Your assignment: Although the listing below holds pictures, reproduce only its lines from the one containing "Given: Collapse the 通勤 category dropdown" through the last, exactly and without them.

Input for this task:
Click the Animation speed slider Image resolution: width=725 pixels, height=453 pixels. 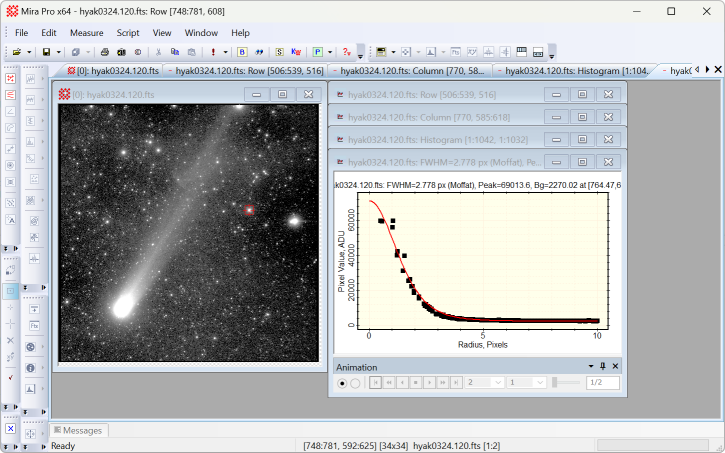coord(566,383)
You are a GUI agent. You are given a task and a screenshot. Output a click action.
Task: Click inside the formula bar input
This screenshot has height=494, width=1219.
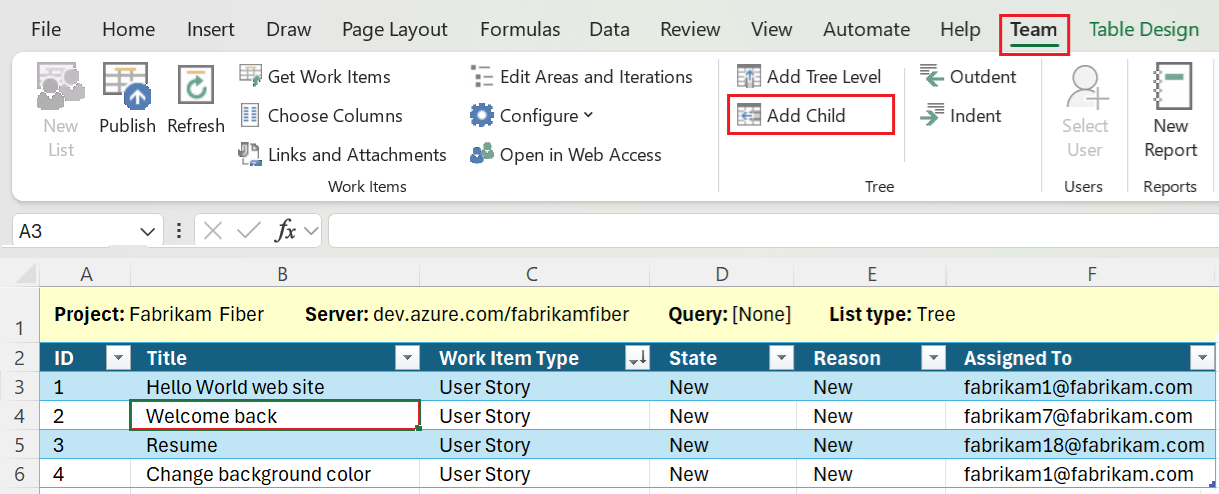pos(770,231)
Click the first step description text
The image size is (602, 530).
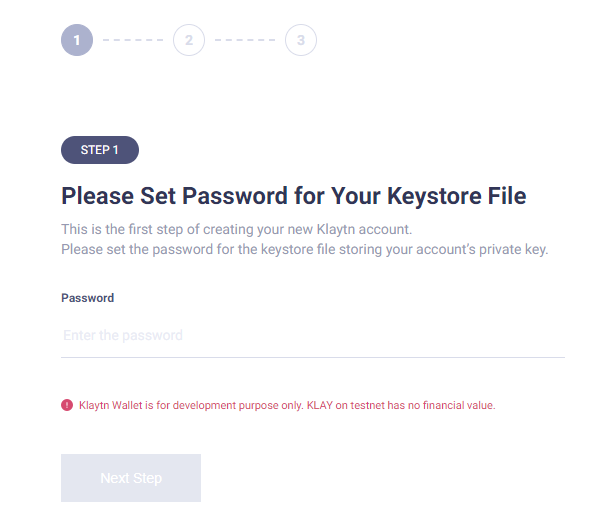click(x=236, y=229)
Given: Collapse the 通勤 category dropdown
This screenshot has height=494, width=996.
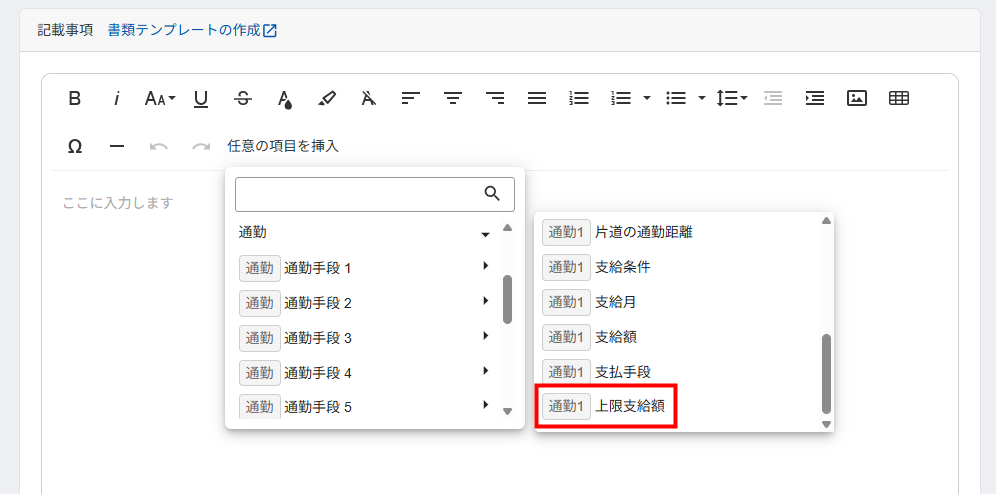Looking at the screenshot, I should click(x=485, y=233).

Answer to the problem:
Given: Collapse the 通勤 category dropdown
This screenshot has height=494, width=996.
Looking at the screenshot, I should click(x=485, y=233).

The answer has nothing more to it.